───── Text provided ─────
House Leaders Thwart GOP Lawmaker’s Attempt to Delay Stimulus

Billy House and Erik Wasson
House Leaders Thwart GOP Lawmaker’s Attempt to Delay Stimulus

(Bloomberg) -- House leaders thwarted a Kentucky Republican’s attempt to force a roll-call vote on the $2 trillion virus relief package that risked delaying final passage.

Representative Thomas Massie drew whithering criticism from President Donald Trump and some House members for trying to require a recorded vote, which meant hundreds of lawmakers had to travel to Washington as most of the nation stays home to avoid spreading the coronavirus.

Democratic leaders ultimately got around Massie’s request by ruling it out of order with enough bipartisan support to make their maneuver stick. But more than 216 members still had to come to the Capitol to defeat his maneuver.

In the end, approval of the legislation by a voice vote went as planned, and it was to be sent it to Trump’s desk for his signature on Friday afternoon.

Massie had announced in a series of tweets Friday that he would request each member present to go on the record with their vote, rather than allowing the House to pass the bill with a voice vote.

Massie previously said he was troubled by the legislation and the abbreviated process proposed by House Speaker Nancy Pelosi and Republican leader Kevin McCarthy for quick passage that would require only a few lawmakers to be present.

Massie followed through with his objection on the House floor after Representative Anthony Brown of Maryland, presiding in the chamber, declared that a voice voice had carried the motion to pass the bill.

”Mr. Speaker, I came here to make sure our republic doesn’t die by unanimous consent and empty chamber and I request a recorded vote,” said Massie said.

“A recorded vote is requested. Those favoring a recorded vote will rise and remain standing until counted,” Brown responded. Then, almost instantly, he declared, “An insufficient number has risen. A recorded vote is refused.”
───── Supplied material ─────
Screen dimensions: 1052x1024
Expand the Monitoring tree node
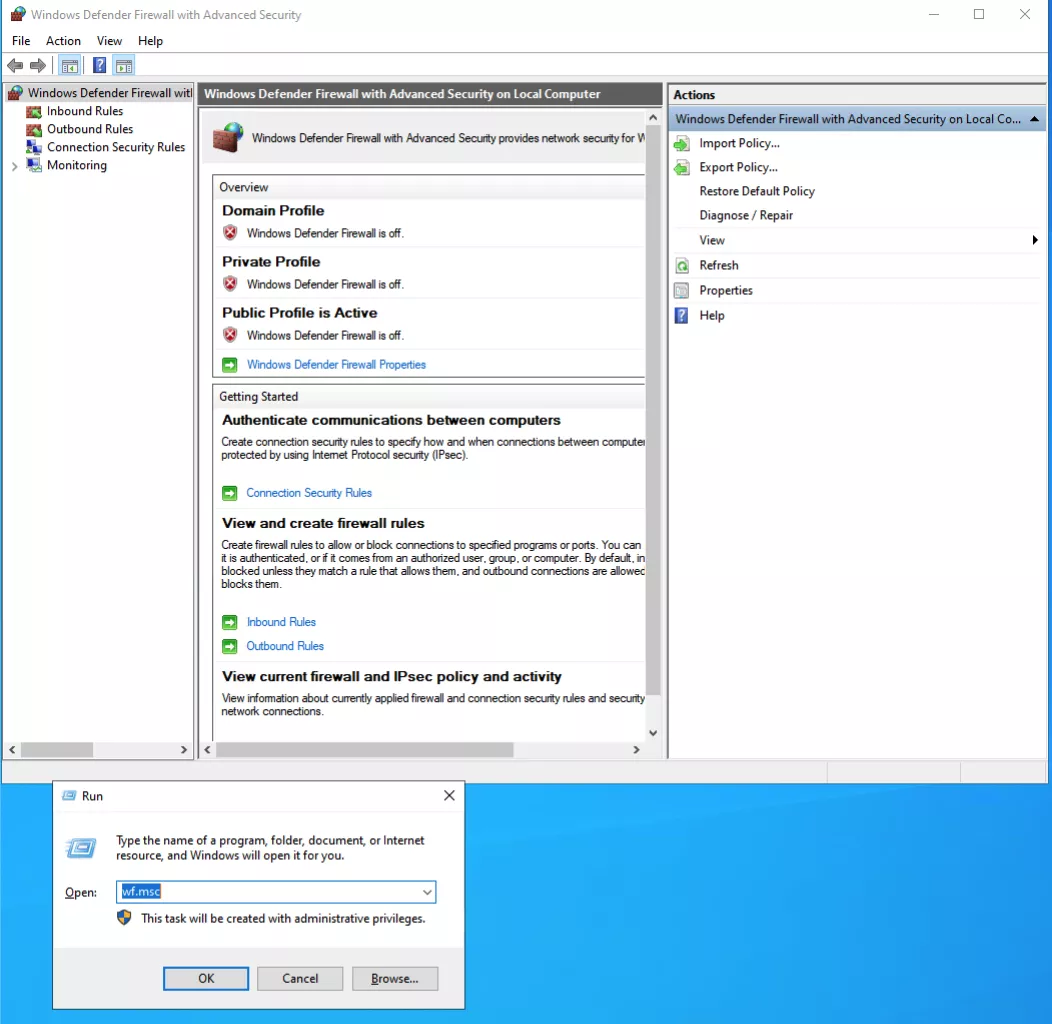(13, 165)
─────
• **Task item**
Continue the article about House leaders blocking Thomas Massie's attempt to force a roll-call vote on the relief package, starting after its last sentence. Leave the listing aside.

• **The answer**
Massie objected “on the basis a quorum is not present.” Brown announced a count -- 216 House members were required -- and almost immediately said: “Counted for a quorum, a quorum is present. The motion is adopted without objection.”

Democratic officials said that Hoyer plotted this script for the drama the night before and had vetted that it would work under House rules. The snag was that it required a quorum of House members to be on hand.

Because of possible travel difficulties and restrictions on the number of lawmakers on the floor at any one time, requiring a roll-call vote risked delaying the bill. The Senate passed the bill on a 96-0 vote, illustrating the bipartisan urgency for getting the stimulus flowing into a hobbled economy.

Earlier in the day Trump ripped Massie on Twitter Friday, criticizing him as a “third rate Grandstander,” calling his move “dangerous and costly” and saying he should be thrown out of the Republican party.

Representative Peter King was among those who weren’t happy with the situation.

“Heading to Washington to vote on pandemic legislation,” the New York Republican wrote on Twitter. “Because of one member of Congress refusing to allow emergency action entire Congress must be called back to vote in House. Risk of infection and risk of legislation being delayed. Disgraceful. Irresponsible.”

On Thursday evening, Minnesota Democrat Dean Phillips urged Massie on Twitter to spell out what he planned to do.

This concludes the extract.